2018-09-05 21:57:48,571: [INFO]: Auto-Indexing Enabled on "/home/cubetastic/collections", checking every 30 secs
2018-09-05 21:57:48,655: [INFO]: Starting Gevent Server on 8321
2018-09-05 21:57:48,656: [INFO]: Checking Collection: Example
2018-09-05 21:57:48,656: [INFO]: Checking Collection: GitHub
2018-09-05 21:58:18,673: [INFO]: Checking Collection: Example
2018-09-05 21:58:18,674: [INFO]: Checking Collection: GitHub

and

cubetastic@(my hostname):~$ proxychains ~/servo/mach run -r --certificate-path proxy-certs/pywb-ca.pem https://example.com/
ProxyChains-3.1 (http://proxychains.sf.net)
|DNS-request| example.com 
|S-chain|-<>-127.0.0.1:9050-<--timeout
|DNS-response|: example.com does not exist

and image

cubetastic33 commented 6 years ago

@asajeffrey Do you have any idea on what is causing the error?

asajeffrey commented 6 years ago

@cubetastic33 sorry about the delay getting back to you.

After a bit of digging, I can replicate this error by removing the proxychains.conf file, so I suspect what is going on is that for some reason proxychains isn't picking up the conf file. Are you running this command from inside the servo-warc-tests directory?

cubetastic33 commented 6 years ago

@asajeffrey No. As you can see in the output I have shown above, both of them are executed from the home directory, but the first one is inside a virtual env.

asajeffrey commented 6 years ago

Ah, you need to run the commands from the servo-warc-tests directory, so that proxychains will find its config file.

cubetastic33 commented 6 years ago

@asajeffrey I'm sorry, but where exactly would the directory you're talking about be?

asajeffrey commented 6 years ago

The clone of the servo-warc-tests repo.

cubetastic33 commented 6 years ago

@asajeffrey Great! I recorded instagram.com. I did get an error though: ERROR 2018-09-07T15:47:58Z: script::dom::bindings::error: Error at https://staticxx.facebook.com/connect/xd_arbiter/r/0P3pVtbsZok.js?version=42#channel=f187fab468e0166&origin=https%3A%2F%2Fwww.instagram.com:60:2139 /https?/.exec(...) is null but that just seems to be a JS error because of instagram. Now what should I do?

asajeffrey commented 6 years ago

You can ignore that error, Once you've recorded the archive, add it to the ARCHIVES file, then create a PR.

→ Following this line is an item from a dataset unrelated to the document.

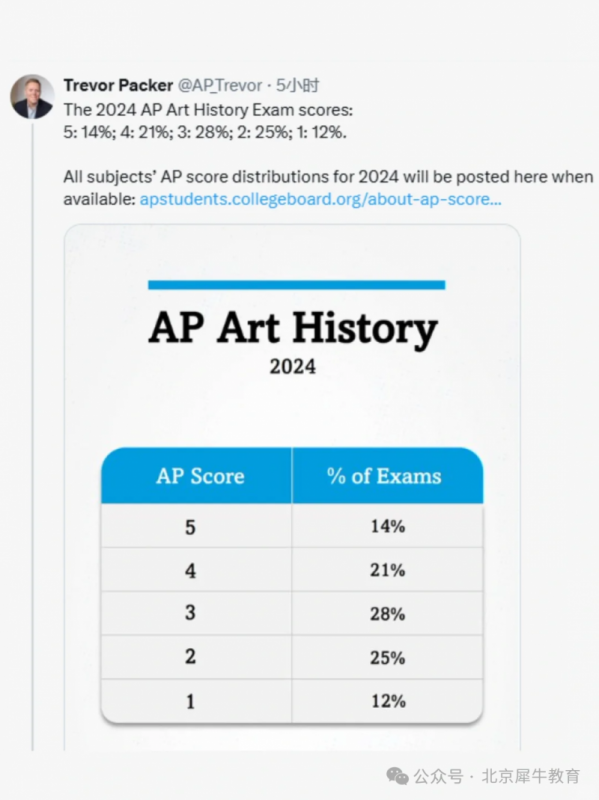
Task: Open the Trevor Packer display name
Action: click(x=118, y=85)
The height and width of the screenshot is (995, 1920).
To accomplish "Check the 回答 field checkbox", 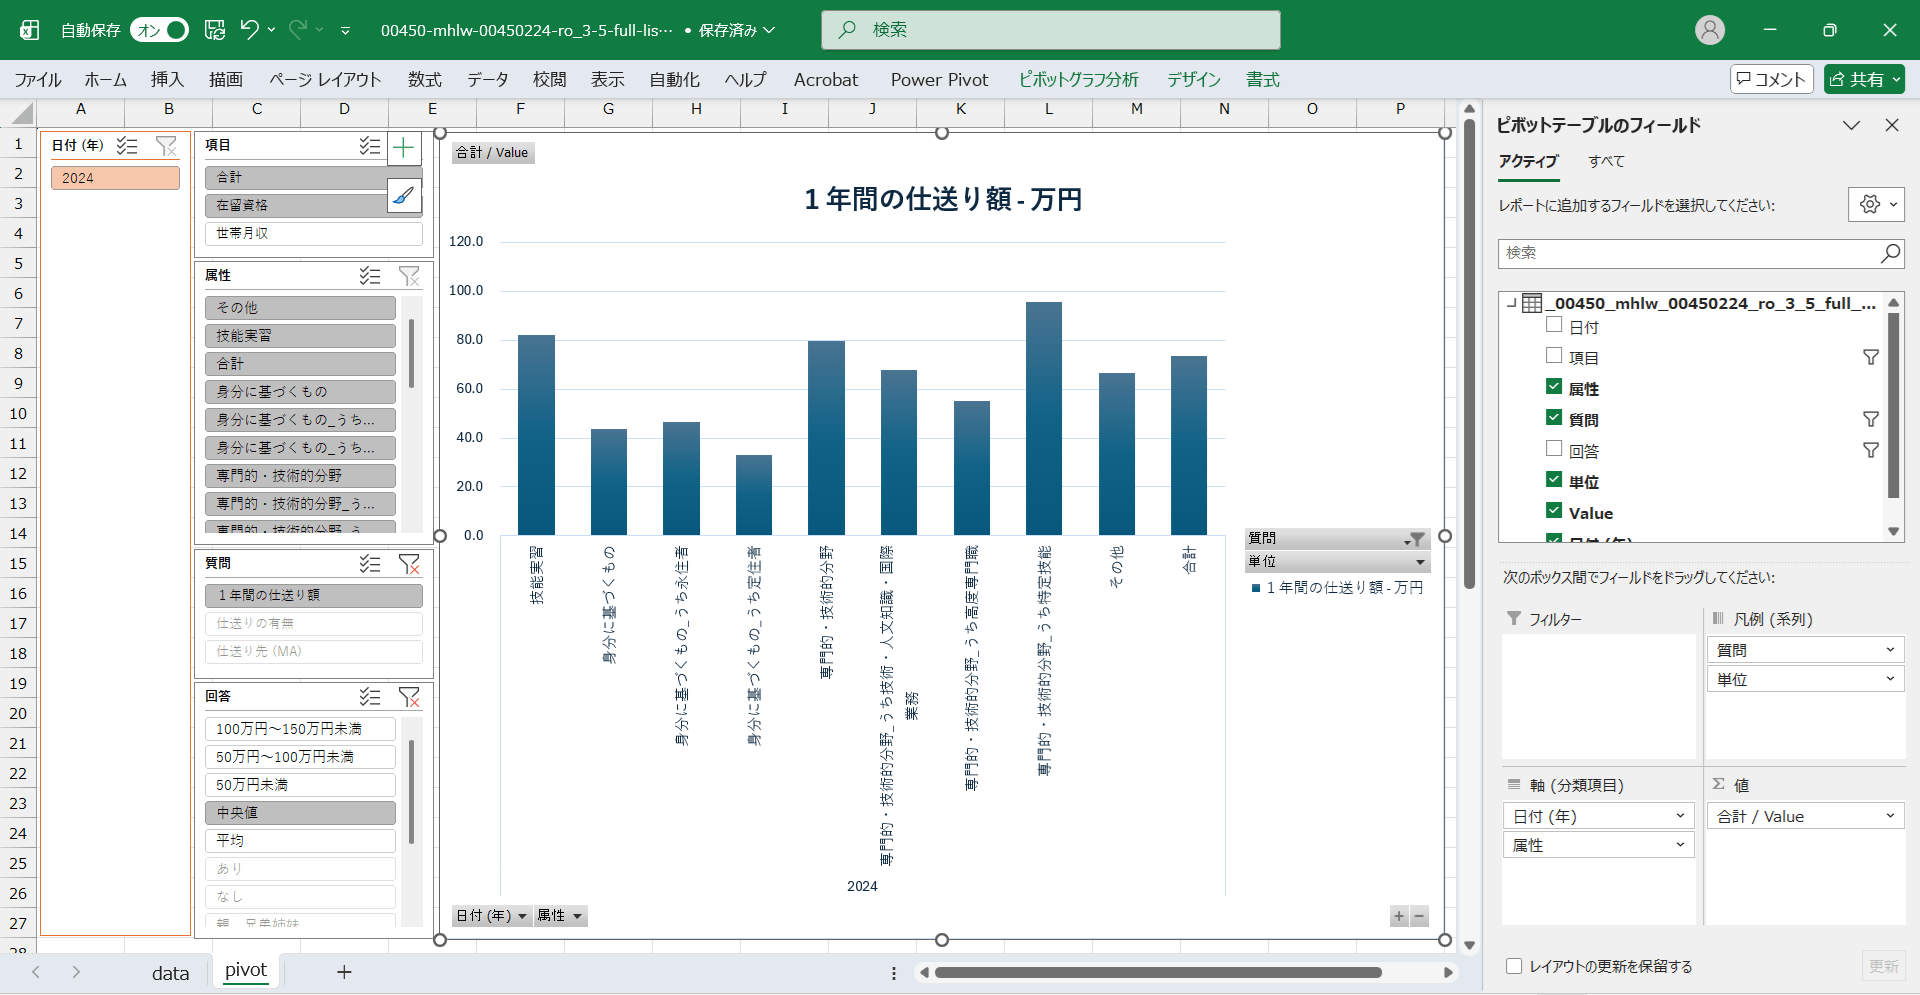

cubetastic33 commented 6 years ago

@asajeffrey I don't really get it. The ARCHIVES file just seems to be a list of all the completed sites. Don't I have to show my recorded archive as well? Also, 360.cn is there in the ARCHIVES file, but the issue is still open and it is still unchecked in the main issue (#37).

asajeffrey commented 6 years ago

Yes, add an entry Instagram: https://instagram.com/ to the ARCHIVES file, so the archive will be tested each night. (Assuming you recorded https://instagram.com/ in an archive called Instagram.)

cubetastic33 commented 6 years ago

@asajeffrey Who will be testing the archive each night?

asajeffrey commented 6 years ago

It's run as part of our nightly testing, the results are at https://servo.org/dashboards/

cubetastic33 commented 6 years ago

@asajeffrey Then what exactly is my role in it? I mean - if all I had to do was to add that one line in ARCHIVES, anybody could do it! So - what was the reason I had to record it myself? Sorry for asking so many questions - I just didn't understand...

asajeffrey commented 6 years ago

The nightly job records the performance against the recorded archive. Recording the archive itself is still a manual process.

cubetastic33 commented 6 years ago

@asajeffrey so, doesn't that mean my Archive should be included somewhere in this repository? However, I'm just adding a line to the ARCHIVES file!

asajeffrey commented 6 years ago

IRC chat: https://mozilla.logbot.info/servo/20180907#c15281406

cubetastic33 commented 6 years ago

@asajeffrey How do you close this issue?